This is yet another tutorial on microbial genome assembly. This is actually the Part 2 of tutorial series: NGS Workflow for Genome Assembly to Annotation for Hybrid Bacterial Data 

In this series we’ll be use hybrid sequencing data (Illumina and Nanopore). This tutorial has five parts. 

Part 1: Downloading and preparing data

Part 2: Assembly with short-reads.

Part 3: Assembly with long-reads.

Part 4: Hybrid assembly (long- and short-reads).

Part 5: Bacterial genome annotation with Bakta and Beav.

Disclaimer: This post is a work in progress. This is genome assembly and annotation workflow that I use for microbial genomics. Previously, I used this template to teach different class in OSU as well as in other training facilities.


SPAdes is a very good de novo bacterial sequence assembly program. For bacterial genome assembly, it is THE program to rule them all (for short-reads)! It’s a k-mer graphed based tool, that means it generates a graph based on kmers, and from the graph, it create the assembly. Therefore, it’s very good, but it is so resource-hungy (takes lot of RAM), and time-consuming. However, there are some other tools based on SPAdes like Shovill which run faster.

Software Installation

Don’t forget to peruse the user manual for each tools!
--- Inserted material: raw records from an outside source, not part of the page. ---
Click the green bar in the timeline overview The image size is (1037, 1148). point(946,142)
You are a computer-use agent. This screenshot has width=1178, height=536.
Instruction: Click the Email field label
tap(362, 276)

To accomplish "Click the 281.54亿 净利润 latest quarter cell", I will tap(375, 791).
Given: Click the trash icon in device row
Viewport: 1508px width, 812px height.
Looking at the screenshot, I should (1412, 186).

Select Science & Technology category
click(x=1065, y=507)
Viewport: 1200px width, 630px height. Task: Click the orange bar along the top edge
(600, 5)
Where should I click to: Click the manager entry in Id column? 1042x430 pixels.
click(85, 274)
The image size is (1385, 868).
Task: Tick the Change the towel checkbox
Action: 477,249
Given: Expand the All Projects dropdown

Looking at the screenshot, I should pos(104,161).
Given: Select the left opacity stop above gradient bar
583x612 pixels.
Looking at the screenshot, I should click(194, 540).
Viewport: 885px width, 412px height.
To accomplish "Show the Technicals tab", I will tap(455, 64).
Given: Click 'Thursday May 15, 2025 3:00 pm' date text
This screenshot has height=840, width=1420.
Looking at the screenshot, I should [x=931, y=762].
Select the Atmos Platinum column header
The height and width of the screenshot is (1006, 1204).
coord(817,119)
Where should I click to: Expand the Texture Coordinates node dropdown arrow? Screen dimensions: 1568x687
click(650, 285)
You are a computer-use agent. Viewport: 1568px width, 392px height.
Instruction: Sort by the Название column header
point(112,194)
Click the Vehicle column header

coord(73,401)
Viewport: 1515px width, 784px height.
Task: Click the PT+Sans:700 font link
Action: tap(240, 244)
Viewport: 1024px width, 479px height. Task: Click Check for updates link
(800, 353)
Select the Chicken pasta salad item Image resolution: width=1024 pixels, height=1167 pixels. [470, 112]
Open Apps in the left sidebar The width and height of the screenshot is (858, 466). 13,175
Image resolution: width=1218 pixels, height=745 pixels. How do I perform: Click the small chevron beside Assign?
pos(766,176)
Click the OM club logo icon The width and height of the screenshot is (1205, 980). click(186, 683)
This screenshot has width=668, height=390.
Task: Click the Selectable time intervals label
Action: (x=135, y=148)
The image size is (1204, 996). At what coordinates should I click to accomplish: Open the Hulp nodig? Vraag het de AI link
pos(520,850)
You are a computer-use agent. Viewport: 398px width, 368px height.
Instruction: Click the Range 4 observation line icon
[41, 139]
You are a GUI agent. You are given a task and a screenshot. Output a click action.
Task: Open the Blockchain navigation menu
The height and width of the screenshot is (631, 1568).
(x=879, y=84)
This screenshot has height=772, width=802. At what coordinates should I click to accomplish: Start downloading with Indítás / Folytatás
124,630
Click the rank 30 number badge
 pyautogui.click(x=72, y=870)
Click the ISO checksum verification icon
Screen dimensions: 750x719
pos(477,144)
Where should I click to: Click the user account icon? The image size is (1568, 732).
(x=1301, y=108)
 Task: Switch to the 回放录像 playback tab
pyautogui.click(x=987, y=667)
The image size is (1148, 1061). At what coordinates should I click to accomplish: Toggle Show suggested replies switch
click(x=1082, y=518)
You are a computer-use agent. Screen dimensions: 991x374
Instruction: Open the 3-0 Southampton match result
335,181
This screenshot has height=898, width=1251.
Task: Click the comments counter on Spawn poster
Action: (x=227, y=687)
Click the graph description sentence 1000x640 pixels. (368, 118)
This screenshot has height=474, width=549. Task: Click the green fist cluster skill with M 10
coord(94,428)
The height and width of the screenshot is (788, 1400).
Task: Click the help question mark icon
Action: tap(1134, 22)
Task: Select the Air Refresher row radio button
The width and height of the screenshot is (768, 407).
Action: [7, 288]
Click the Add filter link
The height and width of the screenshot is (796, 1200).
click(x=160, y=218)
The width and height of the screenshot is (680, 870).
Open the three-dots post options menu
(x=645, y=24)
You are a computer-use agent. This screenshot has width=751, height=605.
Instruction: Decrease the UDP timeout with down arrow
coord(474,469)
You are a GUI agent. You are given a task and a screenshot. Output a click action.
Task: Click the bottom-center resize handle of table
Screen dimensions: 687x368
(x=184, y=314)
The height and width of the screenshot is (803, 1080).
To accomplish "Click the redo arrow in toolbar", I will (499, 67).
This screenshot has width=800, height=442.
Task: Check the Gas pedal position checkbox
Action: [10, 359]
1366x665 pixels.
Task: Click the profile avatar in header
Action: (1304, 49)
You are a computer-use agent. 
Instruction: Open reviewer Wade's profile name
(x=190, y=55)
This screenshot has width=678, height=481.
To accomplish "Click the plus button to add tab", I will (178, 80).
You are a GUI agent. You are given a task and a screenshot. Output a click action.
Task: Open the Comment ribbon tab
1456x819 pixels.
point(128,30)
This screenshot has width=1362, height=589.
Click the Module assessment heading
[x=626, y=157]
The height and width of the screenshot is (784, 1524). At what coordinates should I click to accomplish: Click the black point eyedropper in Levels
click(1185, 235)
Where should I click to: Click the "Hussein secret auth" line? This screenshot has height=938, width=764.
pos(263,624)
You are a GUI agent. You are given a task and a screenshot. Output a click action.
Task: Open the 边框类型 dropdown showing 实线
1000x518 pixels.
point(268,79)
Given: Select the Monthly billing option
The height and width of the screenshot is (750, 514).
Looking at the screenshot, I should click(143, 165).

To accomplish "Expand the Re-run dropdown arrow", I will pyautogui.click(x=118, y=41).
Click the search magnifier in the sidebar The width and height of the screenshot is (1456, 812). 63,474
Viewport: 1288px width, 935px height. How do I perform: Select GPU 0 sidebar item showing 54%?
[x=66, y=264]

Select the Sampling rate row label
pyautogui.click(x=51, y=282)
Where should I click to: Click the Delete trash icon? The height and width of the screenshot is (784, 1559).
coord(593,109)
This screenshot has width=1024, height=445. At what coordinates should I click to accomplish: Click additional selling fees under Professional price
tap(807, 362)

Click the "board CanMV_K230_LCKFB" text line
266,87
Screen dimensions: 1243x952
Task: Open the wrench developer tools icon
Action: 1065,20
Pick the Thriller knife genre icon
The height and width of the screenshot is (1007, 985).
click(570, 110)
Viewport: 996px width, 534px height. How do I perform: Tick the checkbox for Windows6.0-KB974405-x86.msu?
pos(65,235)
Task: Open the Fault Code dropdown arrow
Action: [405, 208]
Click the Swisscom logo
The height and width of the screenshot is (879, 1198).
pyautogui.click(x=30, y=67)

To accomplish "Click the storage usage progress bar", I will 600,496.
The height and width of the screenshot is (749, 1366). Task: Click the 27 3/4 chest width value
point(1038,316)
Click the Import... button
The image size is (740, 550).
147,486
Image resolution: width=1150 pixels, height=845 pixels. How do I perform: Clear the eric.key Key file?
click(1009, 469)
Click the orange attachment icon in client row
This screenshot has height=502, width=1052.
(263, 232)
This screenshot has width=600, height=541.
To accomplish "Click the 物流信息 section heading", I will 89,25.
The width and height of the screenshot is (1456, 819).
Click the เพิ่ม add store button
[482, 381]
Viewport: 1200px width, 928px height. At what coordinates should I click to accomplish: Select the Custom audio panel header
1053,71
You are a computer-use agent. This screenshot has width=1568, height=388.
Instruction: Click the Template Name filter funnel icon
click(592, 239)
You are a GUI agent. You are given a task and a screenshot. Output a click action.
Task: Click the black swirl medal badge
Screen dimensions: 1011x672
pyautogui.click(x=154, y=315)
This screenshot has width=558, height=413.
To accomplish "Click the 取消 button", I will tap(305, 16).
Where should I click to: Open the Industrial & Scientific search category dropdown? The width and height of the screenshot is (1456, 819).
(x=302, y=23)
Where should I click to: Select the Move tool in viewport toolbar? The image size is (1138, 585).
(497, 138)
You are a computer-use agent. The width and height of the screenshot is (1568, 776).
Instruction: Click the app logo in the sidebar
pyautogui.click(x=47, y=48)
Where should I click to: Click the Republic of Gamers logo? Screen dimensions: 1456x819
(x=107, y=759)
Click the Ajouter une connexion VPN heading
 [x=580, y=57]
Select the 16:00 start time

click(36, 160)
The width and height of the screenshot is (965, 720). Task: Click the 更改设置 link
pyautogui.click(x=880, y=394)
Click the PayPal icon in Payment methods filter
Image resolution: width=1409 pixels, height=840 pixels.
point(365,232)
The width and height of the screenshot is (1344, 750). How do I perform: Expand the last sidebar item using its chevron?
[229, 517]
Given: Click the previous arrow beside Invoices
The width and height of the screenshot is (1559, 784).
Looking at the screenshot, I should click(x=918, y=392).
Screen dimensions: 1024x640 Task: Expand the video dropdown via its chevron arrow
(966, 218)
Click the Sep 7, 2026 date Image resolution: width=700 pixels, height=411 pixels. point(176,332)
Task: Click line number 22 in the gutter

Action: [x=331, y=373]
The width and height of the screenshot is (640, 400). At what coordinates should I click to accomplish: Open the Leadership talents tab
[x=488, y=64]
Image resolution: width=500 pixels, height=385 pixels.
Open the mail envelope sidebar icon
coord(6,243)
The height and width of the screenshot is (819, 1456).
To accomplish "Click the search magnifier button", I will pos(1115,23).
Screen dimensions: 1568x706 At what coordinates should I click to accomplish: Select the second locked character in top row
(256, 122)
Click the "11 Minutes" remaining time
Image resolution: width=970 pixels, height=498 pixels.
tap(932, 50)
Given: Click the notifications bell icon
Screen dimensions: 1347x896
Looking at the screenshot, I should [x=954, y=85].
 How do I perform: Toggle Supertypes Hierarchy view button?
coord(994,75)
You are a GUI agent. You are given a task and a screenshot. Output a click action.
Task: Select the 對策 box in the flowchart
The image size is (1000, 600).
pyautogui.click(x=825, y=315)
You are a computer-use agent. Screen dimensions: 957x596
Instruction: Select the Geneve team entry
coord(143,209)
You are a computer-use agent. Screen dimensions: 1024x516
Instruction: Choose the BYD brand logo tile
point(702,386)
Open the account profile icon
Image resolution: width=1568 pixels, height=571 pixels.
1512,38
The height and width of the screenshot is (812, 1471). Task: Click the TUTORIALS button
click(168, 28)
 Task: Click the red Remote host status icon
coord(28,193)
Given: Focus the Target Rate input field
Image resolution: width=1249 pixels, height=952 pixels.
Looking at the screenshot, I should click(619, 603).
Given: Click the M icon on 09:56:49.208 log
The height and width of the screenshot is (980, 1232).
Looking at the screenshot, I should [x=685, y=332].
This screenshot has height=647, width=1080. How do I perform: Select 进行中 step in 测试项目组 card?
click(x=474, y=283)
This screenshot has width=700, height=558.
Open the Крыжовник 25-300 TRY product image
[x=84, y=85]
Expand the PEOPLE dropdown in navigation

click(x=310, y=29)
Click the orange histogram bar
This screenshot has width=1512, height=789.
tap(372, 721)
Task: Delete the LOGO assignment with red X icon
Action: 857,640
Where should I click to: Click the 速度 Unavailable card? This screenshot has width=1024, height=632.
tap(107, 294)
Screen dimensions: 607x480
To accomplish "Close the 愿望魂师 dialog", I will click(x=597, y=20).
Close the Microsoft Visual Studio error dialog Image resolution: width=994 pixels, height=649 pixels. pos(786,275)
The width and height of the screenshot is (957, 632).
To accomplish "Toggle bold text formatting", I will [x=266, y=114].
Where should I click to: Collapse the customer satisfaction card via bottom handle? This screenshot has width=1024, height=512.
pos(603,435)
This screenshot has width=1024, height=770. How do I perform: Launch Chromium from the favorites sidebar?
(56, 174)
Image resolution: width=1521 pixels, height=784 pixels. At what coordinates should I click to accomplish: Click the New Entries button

conda install bioconda::bbmap
conda install bioconda::fastqc
conda install bioconda::fastp
conda install bioconda::spades
conda install bioconda::bandage

Getting the data-set

Anyway, we need to check the quality of the Illumina reads first. If you have your own raw-data, you can use that. You can also download some publicly available bacterial genome as mentioned in this post.

If you are just trying to test out the tools without taking long time to run them, you can resample the reads of your fastq files using reformat.sh from bbmap. The following commands will randomly sample 10% reads from both of your fastq files (forward and reverse):

reformat.sh in1=strain1_R1.fq.gz in2=strain1_R2.fq.gz out1=strain1_sampled_R1.fq.gz out2=strain1_sampled_R2.fq.gz samplerate=0.1

Tools and installation

All softwares, if not mentioned, can be found in bioconda and installable by conda.

Determining taxonomy

After getting the raw data, a tool called sendsketch.sh from bbtools is super handy to quickly check taxonomy from the raw fastq files (and the assembled-contigs). It creates a kmer-based hash fingerprints, and compare that with reference databases (and extremely fast)!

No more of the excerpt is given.